>> Start Supplied records

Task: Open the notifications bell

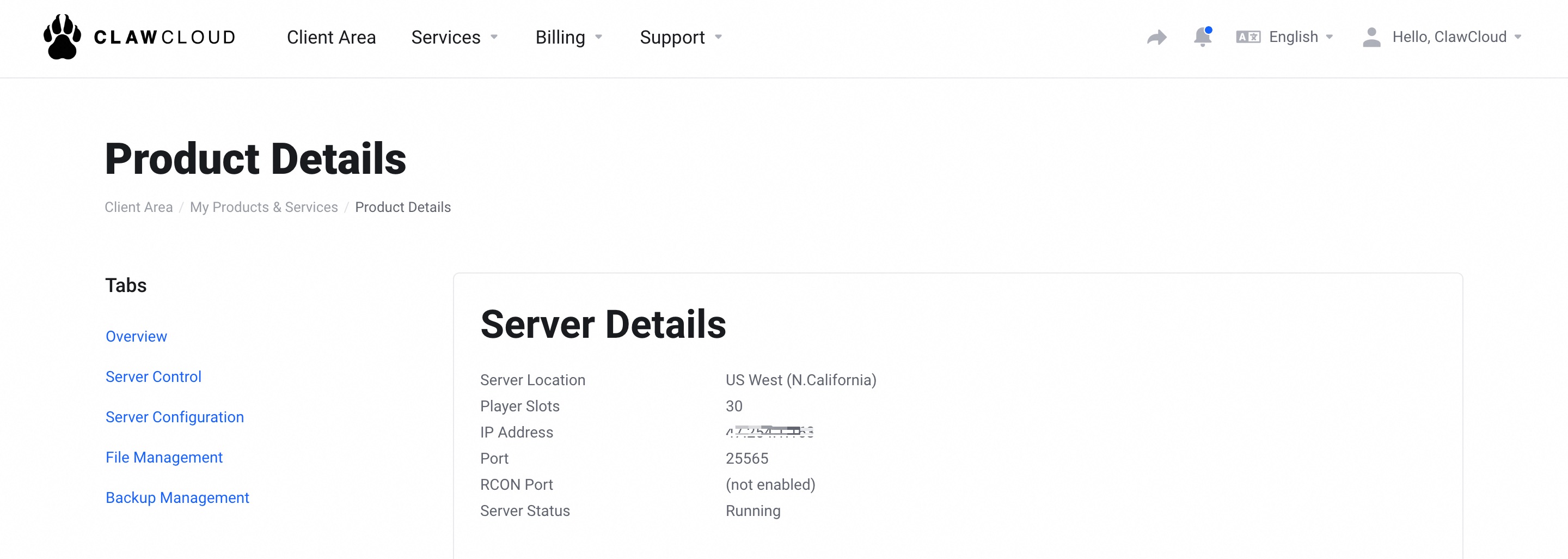Action: pos(1202,37)
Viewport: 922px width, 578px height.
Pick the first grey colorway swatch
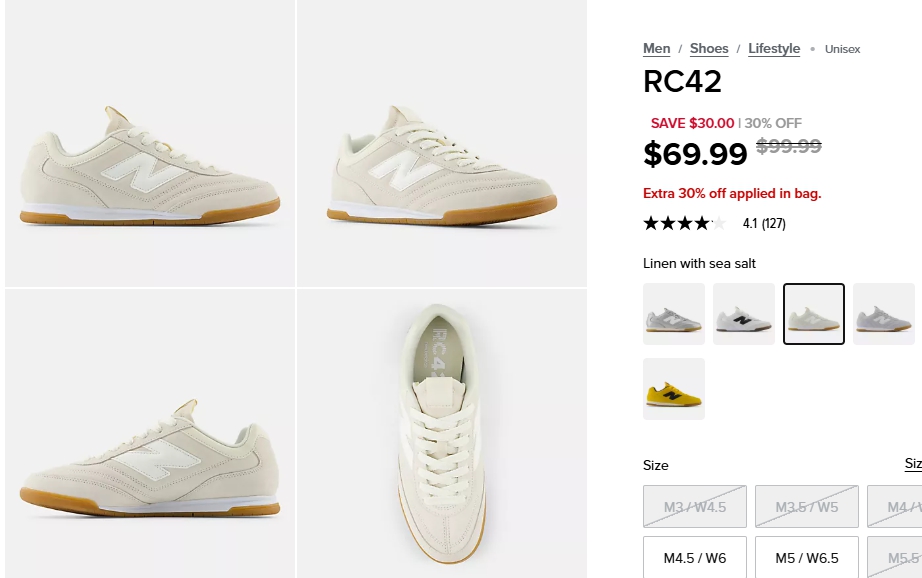[674, 314]
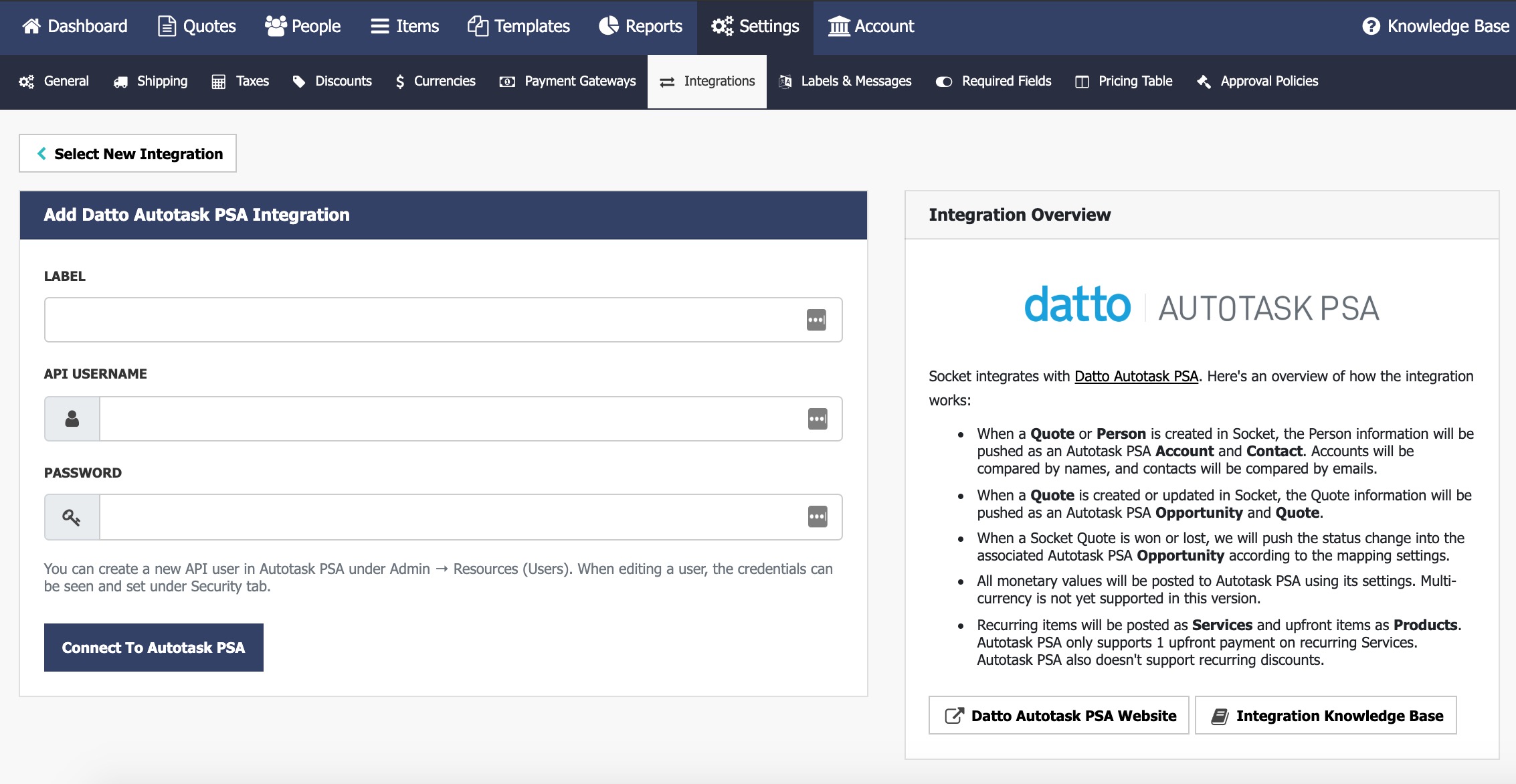Click password manager icon in Label field

pyautogui.click(x=816, y=320)
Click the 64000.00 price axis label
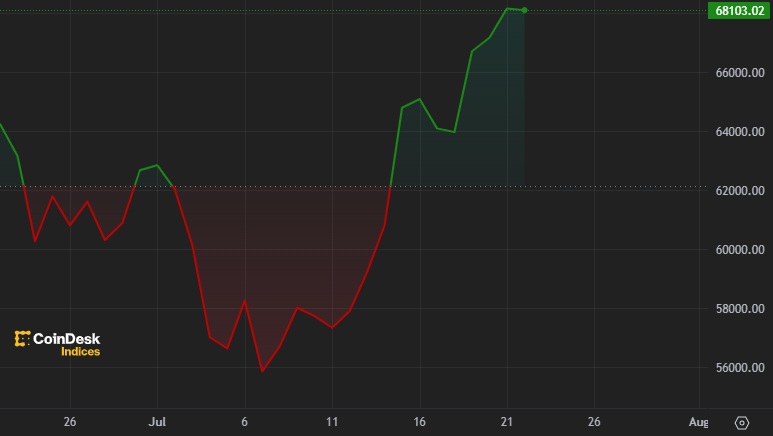 coord(739,132)
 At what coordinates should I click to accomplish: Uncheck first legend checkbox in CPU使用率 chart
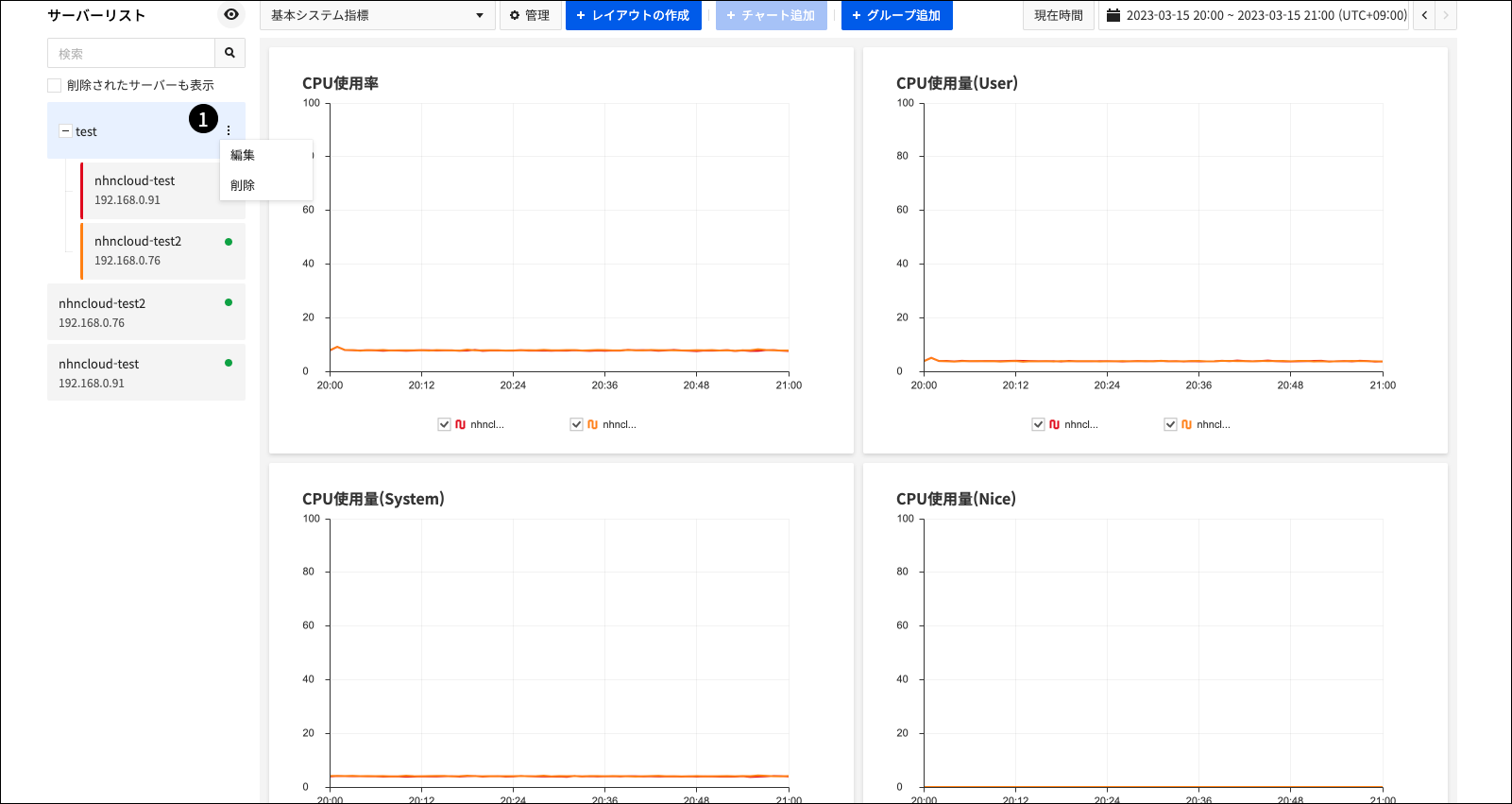tap(444, 424)
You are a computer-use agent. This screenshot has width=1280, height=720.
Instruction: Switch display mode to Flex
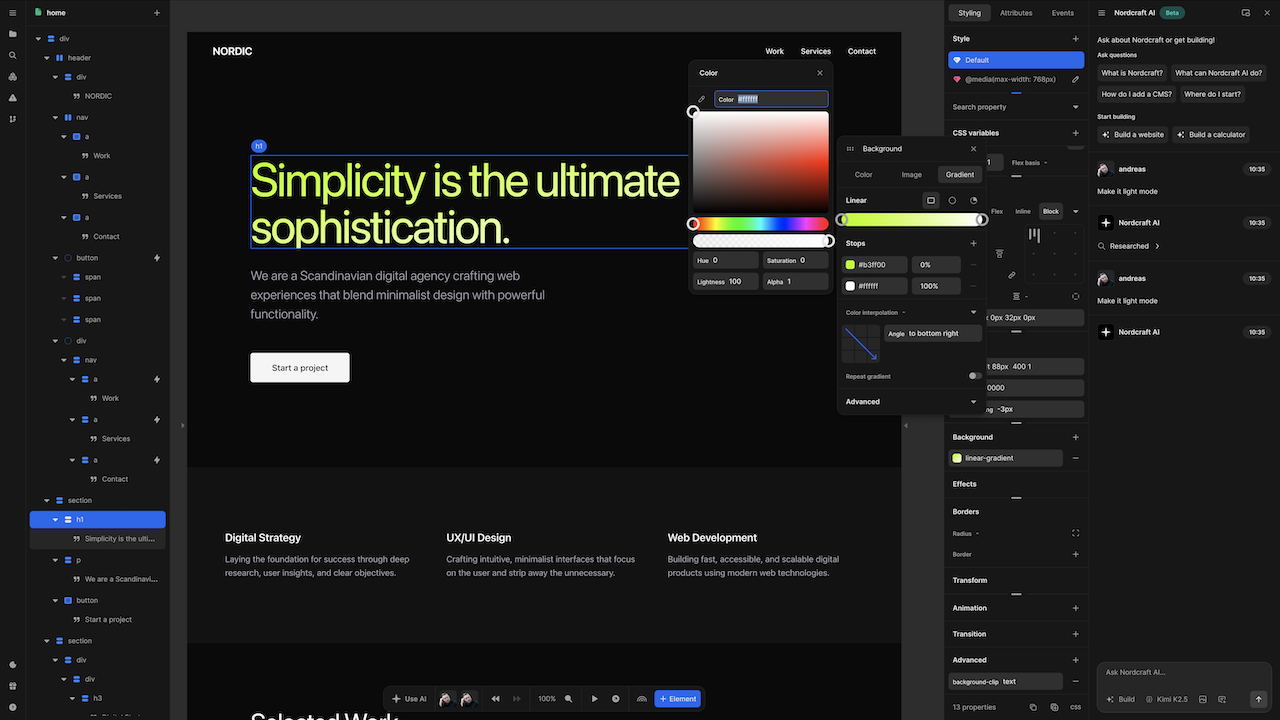(x=997, y=211)
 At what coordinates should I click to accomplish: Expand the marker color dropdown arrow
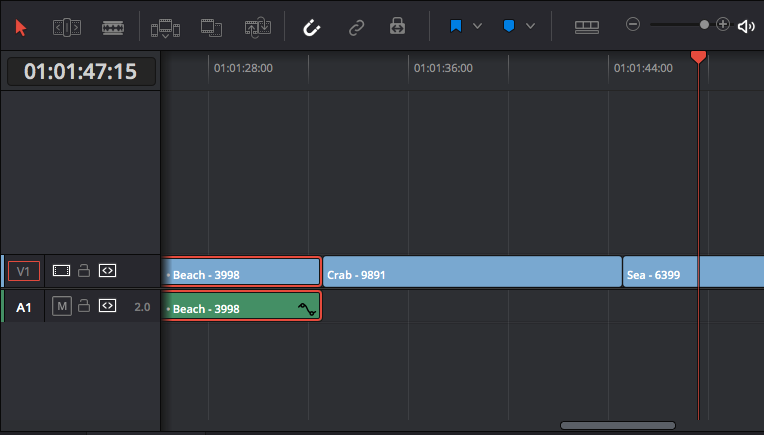tap(530, 26)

>> End Supplied records

■ Task objective
Reproduce every item above word for word, omitting the pictures.

■ Solution to this problem
Task: Open the notifications bell

Action: pos(1202,37)
Viewport: 922px width, 578px height.
Pick the first grey colorway swatch
[674, 314]
Click password manager icon in Label field

pyautogui.click(x=816, y=320)
Click the 64000.00 price axis label
 coord(739,132)
 At what coordinates should I click to accomplish: Uncheck first legend checkbox in CPU使用率 chart
tap(444, 424)
You are a computer-use agent. This screenshot has width=1280, height=720.
Instruction: Switch display mode to Flex
(x=997, y=211)
 At what coordinates should I click to accomplish: Expand the marker color dropdown arrow
tap(530, 26)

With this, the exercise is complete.